In August 2021 the CCP brought in rules that limited gaming to one hour on Fridays, weekends, and holidays. State media went as far as to brand online games as “spiritual opium,” in a clear reference not only to addiction but to colonialism in China and its “century of humiliation.” 

Since China and Britain went to war over the drug in the 19th century (twice), the strength of Chinese opinion on the matter should not be underestimated.

Finding other uses

Gaming applications may be off-limits in China, but other uses for the metaverse are still very much alive.

HiAR is one of the leading Chinese corporations in the space. In 2017, HiAR used augmented reality to help Chinese officials identify hotspots of dengue fever within Guangzhou. 

Dengue fever is a disease spread in the blood by mosquitos. HiAR employed drones to identify bodies of still water that might provide breeding grounds for the little blood-suckers. It then added that data to a graphical interface that directed officials to investigate.

“At the current stage, everyone emphasizes industrial applications from education, medical, travel, and industrial development,” says Siri Chen, HiAR’s marketing director.

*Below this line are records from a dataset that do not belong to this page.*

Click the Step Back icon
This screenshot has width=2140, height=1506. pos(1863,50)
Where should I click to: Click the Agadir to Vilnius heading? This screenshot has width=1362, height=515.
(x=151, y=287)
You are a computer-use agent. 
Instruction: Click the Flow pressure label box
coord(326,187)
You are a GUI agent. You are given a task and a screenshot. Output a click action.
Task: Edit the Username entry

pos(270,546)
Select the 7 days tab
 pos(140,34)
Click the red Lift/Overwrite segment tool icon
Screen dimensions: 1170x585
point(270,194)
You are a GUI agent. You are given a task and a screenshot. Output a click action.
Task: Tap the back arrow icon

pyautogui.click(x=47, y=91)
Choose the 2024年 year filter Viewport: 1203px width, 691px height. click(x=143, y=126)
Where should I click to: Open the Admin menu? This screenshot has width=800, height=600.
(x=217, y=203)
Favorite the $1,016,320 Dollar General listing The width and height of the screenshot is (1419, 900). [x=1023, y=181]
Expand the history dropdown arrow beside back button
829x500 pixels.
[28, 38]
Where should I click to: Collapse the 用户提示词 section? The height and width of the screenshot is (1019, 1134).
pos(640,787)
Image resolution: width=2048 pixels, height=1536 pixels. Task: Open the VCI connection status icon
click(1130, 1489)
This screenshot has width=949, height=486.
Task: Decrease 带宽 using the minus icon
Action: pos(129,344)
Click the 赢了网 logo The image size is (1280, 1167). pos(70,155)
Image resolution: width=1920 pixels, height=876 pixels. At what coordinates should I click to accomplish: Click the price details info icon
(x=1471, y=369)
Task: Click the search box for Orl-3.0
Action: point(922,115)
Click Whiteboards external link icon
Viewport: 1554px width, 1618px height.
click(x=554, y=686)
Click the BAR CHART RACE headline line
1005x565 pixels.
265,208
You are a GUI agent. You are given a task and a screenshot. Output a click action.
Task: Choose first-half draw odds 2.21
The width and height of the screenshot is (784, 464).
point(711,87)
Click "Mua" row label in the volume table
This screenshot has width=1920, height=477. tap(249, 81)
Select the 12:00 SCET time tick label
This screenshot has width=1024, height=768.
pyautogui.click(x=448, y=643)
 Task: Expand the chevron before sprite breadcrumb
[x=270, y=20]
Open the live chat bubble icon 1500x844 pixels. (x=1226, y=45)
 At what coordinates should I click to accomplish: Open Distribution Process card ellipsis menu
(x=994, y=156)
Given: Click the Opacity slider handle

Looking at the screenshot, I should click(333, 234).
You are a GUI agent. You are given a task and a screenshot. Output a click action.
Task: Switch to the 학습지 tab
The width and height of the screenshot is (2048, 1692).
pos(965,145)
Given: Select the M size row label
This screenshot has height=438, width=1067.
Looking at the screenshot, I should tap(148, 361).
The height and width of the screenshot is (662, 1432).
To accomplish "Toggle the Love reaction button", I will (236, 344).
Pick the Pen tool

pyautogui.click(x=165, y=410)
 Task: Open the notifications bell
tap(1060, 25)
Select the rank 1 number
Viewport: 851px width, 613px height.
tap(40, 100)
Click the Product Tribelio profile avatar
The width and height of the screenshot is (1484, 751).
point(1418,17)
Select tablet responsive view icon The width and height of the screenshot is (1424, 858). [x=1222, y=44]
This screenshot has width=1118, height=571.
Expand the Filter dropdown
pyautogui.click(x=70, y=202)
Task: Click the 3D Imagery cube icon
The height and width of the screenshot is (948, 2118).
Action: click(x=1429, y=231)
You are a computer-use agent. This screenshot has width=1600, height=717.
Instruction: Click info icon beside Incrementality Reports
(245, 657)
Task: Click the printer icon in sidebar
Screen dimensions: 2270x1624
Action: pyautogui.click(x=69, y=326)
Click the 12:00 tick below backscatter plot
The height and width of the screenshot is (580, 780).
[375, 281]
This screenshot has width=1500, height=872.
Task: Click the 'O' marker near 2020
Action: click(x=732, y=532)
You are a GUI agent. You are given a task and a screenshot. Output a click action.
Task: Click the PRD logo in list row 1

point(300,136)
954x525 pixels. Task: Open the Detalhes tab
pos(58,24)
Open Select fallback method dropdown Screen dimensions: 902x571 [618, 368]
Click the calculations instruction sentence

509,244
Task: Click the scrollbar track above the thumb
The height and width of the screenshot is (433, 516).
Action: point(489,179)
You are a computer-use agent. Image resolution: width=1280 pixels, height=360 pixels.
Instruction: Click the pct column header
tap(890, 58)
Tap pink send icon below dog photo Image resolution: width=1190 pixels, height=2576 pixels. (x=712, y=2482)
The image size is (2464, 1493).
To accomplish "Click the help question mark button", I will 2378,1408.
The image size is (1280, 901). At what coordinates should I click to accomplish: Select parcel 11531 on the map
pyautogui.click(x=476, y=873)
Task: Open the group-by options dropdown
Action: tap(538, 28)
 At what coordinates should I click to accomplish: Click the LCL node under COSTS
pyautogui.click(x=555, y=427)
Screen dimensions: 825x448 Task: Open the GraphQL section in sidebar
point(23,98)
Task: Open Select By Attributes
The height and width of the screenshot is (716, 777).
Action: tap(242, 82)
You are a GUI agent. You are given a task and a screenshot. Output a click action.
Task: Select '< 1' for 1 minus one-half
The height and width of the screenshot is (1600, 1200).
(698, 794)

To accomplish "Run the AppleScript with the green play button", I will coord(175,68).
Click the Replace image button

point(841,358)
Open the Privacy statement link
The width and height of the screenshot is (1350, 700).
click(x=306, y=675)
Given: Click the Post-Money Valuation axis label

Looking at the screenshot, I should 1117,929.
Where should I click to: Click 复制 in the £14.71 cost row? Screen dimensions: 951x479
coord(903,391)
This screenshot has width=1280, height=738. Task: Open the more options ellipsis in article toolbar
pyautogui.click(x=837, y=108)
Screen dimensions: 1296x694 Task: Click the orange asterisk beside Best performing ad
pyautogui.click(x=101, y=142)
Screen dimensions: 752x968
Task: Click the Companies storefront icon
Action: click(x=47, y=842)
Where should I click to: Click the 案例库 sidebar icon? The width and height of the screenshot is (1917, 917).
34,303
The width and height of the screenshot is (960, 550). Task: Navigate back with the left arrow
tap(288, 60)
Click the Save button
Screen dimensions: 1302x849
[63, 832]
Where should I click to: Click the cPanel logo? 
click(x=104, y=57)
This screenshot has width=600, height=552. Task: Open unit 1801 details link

The corporation is working on other applications of its technology too. For example, HiAR is using VR to help train factory workers to accomplish tasks such as repairs. 

HiAR finds itself in good company. The Chinese VR industry has gone through a significant boom-and-bust cycle, with the chaff now eliminated. Those companies remaining are well-placed to exploit opportunities that exist in the Chinese market, providing they do so along officially sanctioned lines.